Continuing on from my last post about fixing some issues related to MySQL and Python on Solaris, I came across another issue this morning which also necessitated digging out a copy of good ole gdb. The basic issue was that CVSGraph segfaulted every time I attempted to generate a revision graph. This was reproducible every time, no matter what the input. Turning the verbosity to the maximum allowed level did not produce anything useful.

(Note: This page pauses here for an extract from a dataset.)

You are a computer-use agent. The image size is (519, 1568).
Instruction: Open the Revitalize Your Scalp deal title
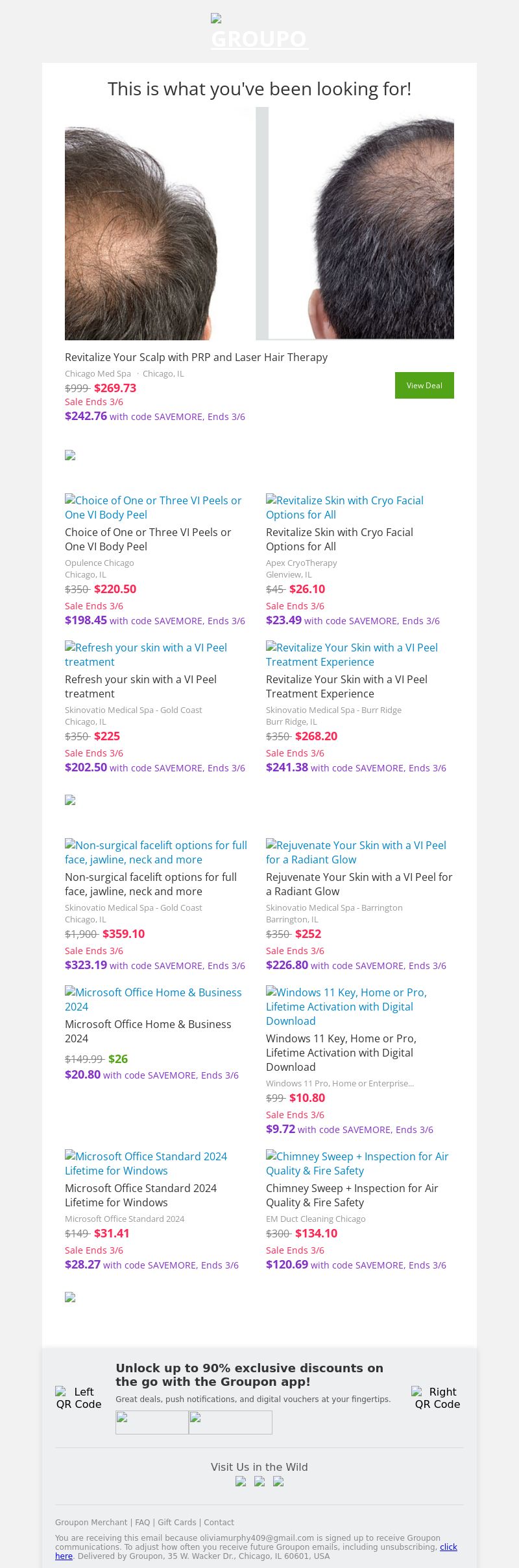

First thing I did was download a copy of gdb, and did a configure/make/make install. I initially thought that if I could get cvsgraph to produce a core dump on exit, I would be able to examine it within gdb and get some clues about the cause. However, I couldn’t get CVSGraph to automatically core dump, even after setting core policy using coreadm
, as shown here.
UPDATE: I found the missing piece of the puzzle – the maximum core dump size had not been set via ulimit
. Setting this enabled automatic core dumping.
The next step was to actually load cvsgraph into gdb and run a test session inside the debugger. After a couple of runs, I had isolated the problem to a specific routine. I set a breakpoint and ran through the test case again:
First, I set up the command line arguments:
(gdb) set args -c /usr/local/viewcvs-1.0-dev/cvsgraph.conf -r /usr/cvsroot cobra/build.xml,v
Then set a breakpoint at the relevant location:
(gdb) break cvsgraph.c:1092
Breakpoint 1 at 0x1311c: file cvsgraph.c, line 1092.
Then kick off the target program:
(gdb) run
Starting program: /root/cvsgraph-1.5.1/cvsgraph -c /usr/local/viewcvs-1.0-dev/cvsgraph.conf -r /usr/cvsroot cobra/build.xml,v
Once gdb hits the breakpoint, it stops and waits for instructions:
Breakpoint 1, expand_string (s=0x50d51 “d”, rcs=0x54450, r=0x545b8, rev=0x50770, prev=0x0, tag=0x0) at cvsgraph.c:1092
1092 t = mktime(&tm);
I manually stepped forward a couple of times until I hit the problem:
(gdb) n
1094 if(env)
(gdb)
1095 setenv(“TZ”, env, 1);
(gdb)Program received signal SIGSEGV, Segmentation fault.
0xff3a0510 in memcpy () from /usr/platform/SUNW,Sun-Fire-V240/lib/libc_psr.so.1
Now we can do a stack backtrace to see where we were at the time:
(gdb) bt
#0 0xff3a0510 in memcpy () from /usr/platform/SUNW,Sun-Fire-V240/lib/libc_psr.so.1
#1 0x0001ed6c in setenv (name=0x1f4e0 “TZ”, value=0xffbfffac “GB”, replace=1) at ../../../libiberty/setenv.c:156
#2 0x00013140 in expand_string (s=0x50d51 “d”, rcs=0x54450, r=0x545b8, rev=0x50770, prev=0x0, tag=0x0) at cvsgraph.c:1095
#3 0x00016a28 in make_layout (rcs=0x54450) at cvsgraph.c:2937
#4 0x00019ecc in main (argc=327696, argv=0x50010) at cvsgraph.c:3879
So know we have isolated the problem down to setenv(), which is implemented in the GNU libiberty adapter library. I exited gdb and wrote a simple test case based on what CVSGraph was doing at the point in question, and found that the problem can be easily reproduced by calling putenv()
to create an environment variable, and then immediately calling setenv()
to reset the value. This may be due to a bug in the libiberty putenv implementation.
In reality, we dont really need the call to putenv()
here – its actually redundant, as setenv()
will allocate space for the new variable if necessary. So I simply commented out the offending line, remade CVSGraph, and now we have the (very useful IMHO) graphical branching display from ViewCVS.